Emilia Romagna, donati 13 mln: paura infiltrazioni mafiose

Nuove scosse di terremoto in Emilia Romagna dove nella notte sono state registrate, dall’Istituto nazionale di geofisica e vulcanologia (Ingv), nove scosse, la più forte delle quali di magnitudo 2.8 avvenuta alle 3:26 con epicentro fra i comuni mantovani di Moglia e San Giacomo delle Segnate, e di quelli modenesi di Cavezzo, Concordia sulla Secchia, Mirandola, Novi di Modena e San Possidonio.

Mentre il numero degli sfollati ha superato da giorni quota 16mila persone vengono diffusi nuovi dati sulla situazione delle strutture. Fin ora ne sono state controllate 6.323 di queste, 2.392 sono state classificate agibili, 1.081 temporaneamente inagibili ma agibili con provvedimenti di pronto intervento, 356 parzialmente inagibili, 84 temporaneamente inagibili da rivedere con approfondimenti, 2.072 inagibili e 338 inagibili per rischio esterno.

Numeri che servono a far capire quanto sarà difficile la ricostruzione di questa regione. Buone notizie arrivano dalle donazioni per le popolazioni terremotate: fin ora sul conto corrente attivato dalla Regione Emilia-Romagna è stato versato oltre 1 milione di euro, altri 12 milioni sono stati donati tramite i così detti “sms solidali” e  105 mila euro donati dalle comunità di emiliano-romagnoli nel mondo e da Paesi esteri legati all’Emilia Romagna da progetti di cooperazione internazionale. Per un totale che supera i 13 milioni di euro.

Primi fondi economici (altri sono in arrivo dal governo e dall’Unione Europea) e idee su come agire per la ricostruzione ci sono, anche la buona volontà della popolazione non manca, lo spettro della mafia però è sempre latente per questo bisogna sempre restare vigili.

Paura questa espressa dal procuratore capo di Bologna, Roberto Alfonso, prima di intervenire alla presentazione del Rapporto sulla presenza mafiosa in regione curato da Enzo Ciconte, in corso a Bologna nella sede della Regione: “La ricostruzione post-terremoto -afferma Alfonso – farà arrivare in Emilia-Romagna tanto denaro e sarà una buona occasione anche per la criminalità organizzata, che non vorrà sicuramente mancare. Perciò occorre restare vigili e mettere in campo tutti gli strumenti che il legislatore ci mette a disposizione per fermare l’infiltrazione.
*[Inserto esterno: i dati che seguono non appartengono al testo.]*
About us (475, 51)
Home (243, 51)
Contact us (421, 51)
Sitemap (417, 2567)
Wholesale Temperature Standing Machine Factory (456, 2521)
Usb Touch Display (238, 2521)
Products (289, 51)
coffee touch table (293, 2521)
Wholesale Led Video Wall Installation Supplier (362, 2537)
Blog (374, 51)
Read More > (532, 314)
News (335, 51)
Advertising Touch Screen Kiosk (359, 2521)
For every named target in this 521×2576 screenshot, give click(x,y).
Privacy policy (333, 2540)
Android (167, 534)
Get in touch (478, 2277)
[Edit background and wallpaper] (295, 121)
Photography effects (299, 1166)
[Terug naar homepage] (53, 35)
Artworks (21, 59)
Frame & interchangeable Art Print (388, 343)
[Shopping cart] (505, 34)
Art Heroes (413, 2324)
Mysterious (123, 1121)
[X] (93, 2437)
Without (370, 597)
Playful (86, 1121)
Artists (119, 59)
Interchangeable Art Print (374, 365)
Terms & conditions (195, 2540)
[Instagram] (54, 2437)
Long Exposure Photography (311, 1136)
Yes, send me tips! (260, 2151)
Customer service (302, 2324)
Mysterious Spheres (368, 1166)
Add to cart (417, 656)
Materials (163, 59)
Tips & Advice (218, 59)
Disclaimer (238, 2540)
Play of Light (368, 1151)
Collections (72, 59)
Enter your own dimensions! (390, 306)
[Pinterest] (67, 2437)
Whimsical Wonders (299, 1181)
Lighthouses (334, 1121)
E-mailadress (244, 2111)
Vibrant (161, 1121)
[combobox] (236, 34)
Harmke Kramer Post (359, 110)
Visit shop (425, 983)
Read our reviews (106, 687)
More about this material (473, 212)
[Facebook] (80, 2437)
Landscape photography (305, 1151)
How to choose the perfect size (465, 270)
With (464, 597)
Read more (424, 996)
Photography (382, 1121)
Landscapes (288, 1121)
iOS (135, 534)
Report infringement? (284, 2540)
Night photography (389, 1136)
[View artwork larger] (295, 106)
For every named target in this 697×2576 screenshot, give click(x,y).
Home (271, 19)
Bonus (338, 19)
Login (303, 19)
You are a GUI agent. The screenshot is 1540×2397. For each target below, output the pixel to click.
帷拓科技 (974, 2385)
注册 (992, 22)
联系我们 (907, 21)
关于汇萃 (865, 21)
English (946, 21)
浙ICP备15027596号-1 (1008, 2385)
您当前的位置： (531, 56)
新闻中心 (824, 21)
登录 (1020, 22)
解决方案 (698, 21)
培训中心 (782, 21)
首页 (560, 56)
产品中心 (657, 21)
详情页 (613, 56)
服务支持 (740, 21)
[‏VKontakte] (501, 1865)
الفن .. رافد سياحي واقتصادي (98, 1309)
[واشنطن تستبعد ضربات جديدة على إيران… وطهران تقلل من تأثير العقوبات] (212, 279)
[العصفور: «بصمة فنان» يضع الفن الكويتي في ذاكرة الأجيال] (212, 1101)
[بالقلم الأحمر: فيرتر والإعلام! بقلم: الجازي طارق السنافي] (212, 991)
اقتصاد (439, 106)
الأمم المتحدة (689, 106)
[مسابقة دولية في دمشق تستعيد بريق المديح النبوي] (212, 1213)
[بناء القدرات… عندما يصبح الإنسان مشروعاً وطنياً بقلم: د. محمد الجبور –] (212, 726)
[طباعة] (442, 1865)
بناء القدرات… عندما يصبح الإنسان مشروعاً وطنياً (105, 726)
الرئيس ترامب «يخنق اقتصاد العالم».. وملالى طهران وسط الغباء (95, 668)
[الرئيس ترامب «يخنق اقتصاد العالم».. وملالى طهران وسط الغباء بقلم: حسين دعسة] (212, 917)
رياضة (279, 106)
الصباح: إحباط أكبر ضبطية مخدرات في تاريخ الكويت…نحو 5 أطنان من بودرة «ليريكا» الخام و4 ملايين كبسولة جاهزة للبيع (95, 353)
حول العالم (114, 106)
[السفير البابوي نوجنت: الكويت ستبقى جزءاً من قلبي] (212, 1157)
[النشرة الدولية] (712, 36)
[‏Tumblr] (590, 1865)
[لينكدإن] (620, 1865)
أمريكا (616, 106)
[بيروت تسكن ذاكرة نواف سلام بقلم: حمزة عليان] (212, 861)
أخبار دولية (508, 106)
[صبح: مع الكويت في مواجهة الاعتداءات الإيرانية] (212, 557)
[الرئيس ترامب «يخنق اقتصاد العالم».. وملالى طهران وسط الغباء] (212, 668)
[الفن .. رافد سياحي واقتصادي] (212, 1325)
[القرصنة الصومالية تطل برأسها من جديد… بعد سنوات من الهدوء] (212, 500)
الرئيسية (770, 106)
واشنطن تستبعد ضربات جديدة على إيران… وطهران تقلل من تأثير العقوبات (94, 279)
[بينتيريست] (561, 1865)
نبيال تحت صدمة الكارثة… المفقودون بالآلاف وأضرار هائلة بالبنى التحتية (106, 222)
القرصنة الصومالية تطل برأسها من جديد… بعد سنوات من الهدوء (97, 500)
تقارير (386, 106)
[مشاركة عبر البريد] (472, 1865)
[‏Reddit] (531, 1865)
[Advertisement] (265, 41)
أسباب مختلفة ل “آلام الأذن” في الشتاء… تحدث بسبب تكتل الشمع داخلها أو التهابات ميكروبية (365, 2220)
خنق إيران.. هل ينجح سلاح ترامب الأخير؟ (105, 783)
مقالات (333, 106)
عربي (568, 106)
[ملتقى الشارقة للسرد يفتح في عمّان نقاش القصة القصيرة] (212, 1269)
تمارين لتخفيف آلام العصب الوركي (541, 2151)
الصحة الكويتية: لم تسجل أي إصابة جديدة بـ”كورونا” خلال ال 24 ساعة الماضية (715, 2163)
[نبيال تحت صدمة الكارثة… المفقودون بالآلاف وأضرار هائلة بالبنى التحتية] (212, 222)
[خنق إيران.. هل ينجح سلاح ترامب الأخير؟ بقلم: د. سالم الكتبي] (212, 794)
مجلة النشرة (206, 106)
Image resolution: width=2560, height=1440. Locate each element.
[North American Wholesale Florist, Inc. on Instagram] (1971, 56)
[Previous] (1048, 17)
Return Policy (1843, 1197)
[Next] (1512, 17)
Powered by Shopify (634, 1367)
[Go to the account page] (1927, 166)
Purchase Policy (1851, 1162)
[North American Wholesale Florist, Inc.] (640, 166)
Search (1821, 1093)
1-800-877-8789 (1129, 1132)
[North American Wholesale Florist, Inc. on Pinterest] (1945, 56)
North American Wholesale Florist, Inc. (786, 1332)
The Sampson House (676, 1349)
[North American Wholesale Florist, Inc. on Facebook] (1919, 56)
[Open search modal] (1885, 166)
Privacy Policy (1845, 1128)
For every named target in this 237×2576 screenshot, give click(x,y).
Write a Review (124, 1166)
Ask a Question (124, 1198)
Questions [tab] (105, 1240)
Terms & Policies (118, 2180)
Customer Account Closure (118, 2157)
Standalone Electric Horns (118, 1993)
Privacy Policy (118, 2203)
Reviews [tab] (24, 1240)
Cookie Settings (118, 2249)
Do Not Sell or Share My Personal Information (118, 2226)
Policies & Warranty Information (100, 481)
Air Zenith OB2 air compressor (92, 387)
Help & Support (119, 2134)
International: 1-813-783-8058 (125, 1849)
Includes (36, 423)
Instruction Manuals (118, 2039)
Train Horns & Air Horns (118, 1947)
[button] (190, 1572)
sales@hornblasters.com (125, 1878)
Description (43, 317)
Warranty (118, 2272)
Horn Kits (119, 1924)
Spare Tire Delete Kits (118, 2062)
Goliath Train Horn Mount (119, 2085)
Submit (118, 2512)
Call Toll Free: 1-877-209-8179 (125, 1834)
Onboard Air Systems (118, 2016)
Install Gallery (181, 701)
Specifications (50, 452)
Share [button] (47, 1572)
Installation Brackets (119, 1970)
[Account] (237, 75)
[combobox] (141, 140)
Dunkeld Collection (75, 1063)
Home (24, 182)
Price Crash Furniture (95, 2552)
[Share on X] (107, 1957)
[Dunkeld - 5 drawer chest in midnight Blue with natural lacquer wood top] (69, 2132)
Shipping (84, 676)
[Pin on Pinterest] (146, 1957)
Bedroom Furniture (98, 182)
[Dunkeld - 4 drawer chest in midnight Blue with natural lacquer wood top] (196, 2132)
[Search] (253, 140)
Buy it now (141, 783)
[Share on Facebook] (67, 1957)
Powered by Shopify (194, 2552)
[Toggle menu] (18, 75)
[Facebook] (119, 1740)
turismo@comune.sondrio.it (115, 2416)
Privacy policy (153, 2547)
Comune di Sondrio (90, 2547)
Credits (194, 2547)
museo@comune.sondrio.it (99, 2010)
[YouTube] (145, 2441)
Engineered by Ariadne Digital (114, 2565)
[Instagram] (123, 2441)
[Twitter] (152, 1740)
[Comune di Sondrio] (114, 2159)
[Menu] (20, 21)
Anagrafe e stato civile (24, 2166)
Non si può fermare la ricostruzione perché c’è paura di infiltrazioni”.

Per il procuratore è quindi necessario ce vengano utilizzati tutti gli strumenti già esistenti: “e anche di qualcun altro che potrebbe arrivare a breve per integrare le norme attuali in particolare sulla documentazione antimafia”. Alfonso ha ricordato che il governo “sta lavorando per apportare modifiche al decreto legislativo sul Codice antimafia, nel testo originario si prevedevano norme che sarebbero entrate in vigore solo dopo due anni dalla creazione di un’apposita banca dati, ma visto che oggi non sarebbe facile creare questa banca dati le norme non sarebbero mai entrate in vigore il Governo ha già approvato l’entrata in vigore da subito. Ora il testo è al vaglio delle commissioni parlamentari e spero venga presto approvato”.

Altro allarme è quello legato al turismo che ha spinto gli albergatori emiliani ha chiedere a Mario Monti un suo personale intervento volto a rassicurare non solo gli italiani ma il mondo intero sulla fruibilità delle strutture ricettive e del patrimonio culturale.
Il presidente di Federalberghi, Bernabò Bocca, ha dichiarato: “In questi giorni abbiamo scritto al Presidente del Consiglio per ringraziarlo di quanto il ministro del Turismo, il ministro degli Esteri e l’Enit hanno fatto per avviare iniziative di rilancio e di corretta informazione, ma gli abbiamo anche chiesto un suo intervento personale per rassicurare gli italiani e il mondo intero. Dobbiamo peraltro evitare che il terremoto dopo aver causato danni e sofferenze nelle località colpite dal movimento tellurico, determini ulteriori effetti negativi anche su attività economiche e località che non sono state interessate direttamente dal sisma”.